In comparison, Twitter – which has been around since 2006 – has around 140 million daily users.
Thanks to Snapchat’s incredible growth, businesses are starting to sit up and taking notice.
This is especially the case for those wanting to engage with a younger, internet-savvy audience.
It’s important not to “overthink” Snapchat
Lucy Glade-Wright, co-founder of online homewares retailer Hunting for George, is just one Australian business to have recently jumped on the Snapchat bandwagon.
Hunting for George signed up to Snapchat about a month ago, something its marketing director had been pushing for “for years”.
“I absolutely love it,” Glade-Wright says.
“It’s a very different platform to explain to anybody who hasn’t used it. All you can do is have a go. With us, our audience isn’t so much on Twitter – they’re a very visual audience. They’re on Instagram and we also think they’re on Snapchat.”
“It allows people insight into your brand they would never see. It can show much more of your personality as well.”
Glade-Wright says she used Snapchat to show existing and potential customers around the recent Denfair design fair in Melbourne.
The videos gave people short, snappy insights into the latest homewares and design trends, as well as the products that caught the eye of the Hunting for George team.
“You either love it or you hate it,” Glade-Wright says.
“Give it a crack and just have fun with it. That’s the good thing about Snapchat, you don’t have to overthink it because it’s not going to last forever.”
Snapchat’s pros and cons
Glade-Wright says because Snapchat is so new, it’s hard to gauge how successful the platform is as a marketing tool.
While Twitter and Facebook provide users with detailed analytics, finding out how many people you’ve reached is more difficult on Snapchat.
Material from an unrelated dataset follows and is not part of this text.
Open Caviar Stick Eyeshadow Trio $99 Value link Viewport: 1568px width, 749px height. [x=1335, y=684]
“At this point, we’re just tracking it, how many people are watching our posts, and how many people are commenting back,” Glade-Wright says.
“We’re getting these customers and random people talk to us saying we love your Snapchat. Which is awesome because we’re just doing everyday stuff and people are responding positively.
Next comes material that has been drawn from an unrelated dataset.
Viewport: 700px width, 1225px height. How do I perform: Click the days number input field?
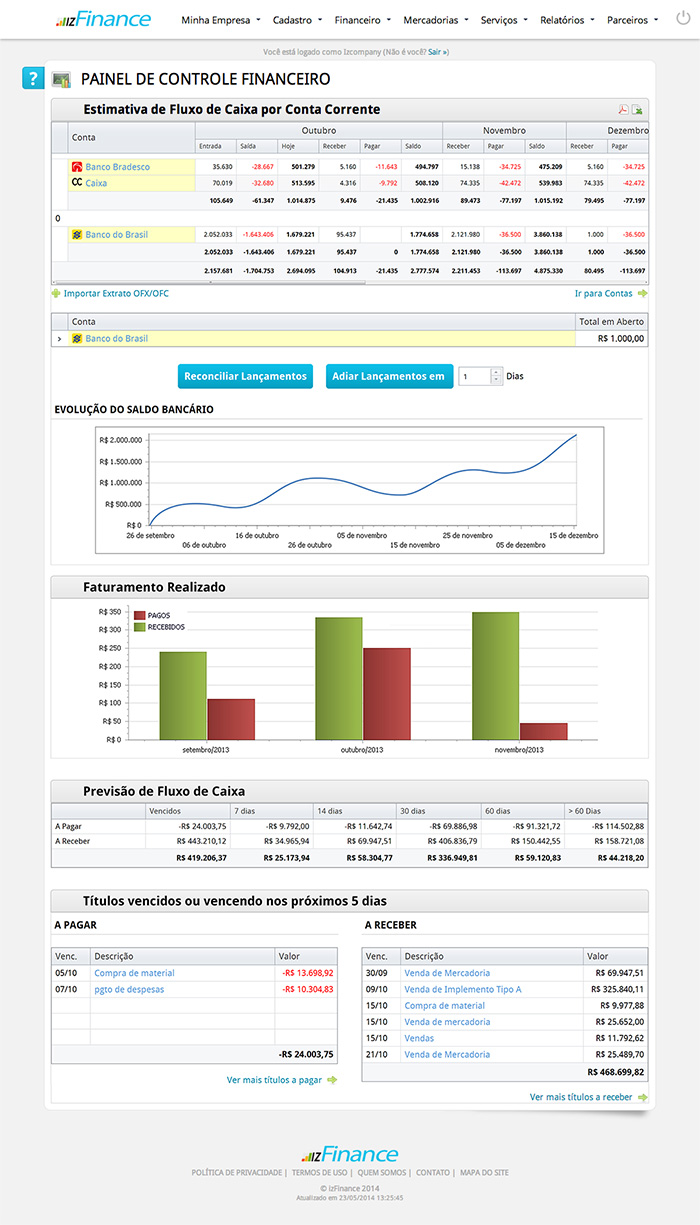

“But because we are so new, it is difficult to gauge where it could go.”
However, Glade-Wright thinks Snapchat’s emerging status among social media users is one of the platform’s strengths.
For example, many brands are already well-established on Instagram and Facebook and it can be difficult to compete with that.
In addition, there are the algorithmic timelines businesses have to contend with on Instagram, Twitter and Facebook now.
“We wanted to start building our audience in other spaces,” Glade-Wright says.
“From a marketing point of view, the more touch points we have with our audience the better.”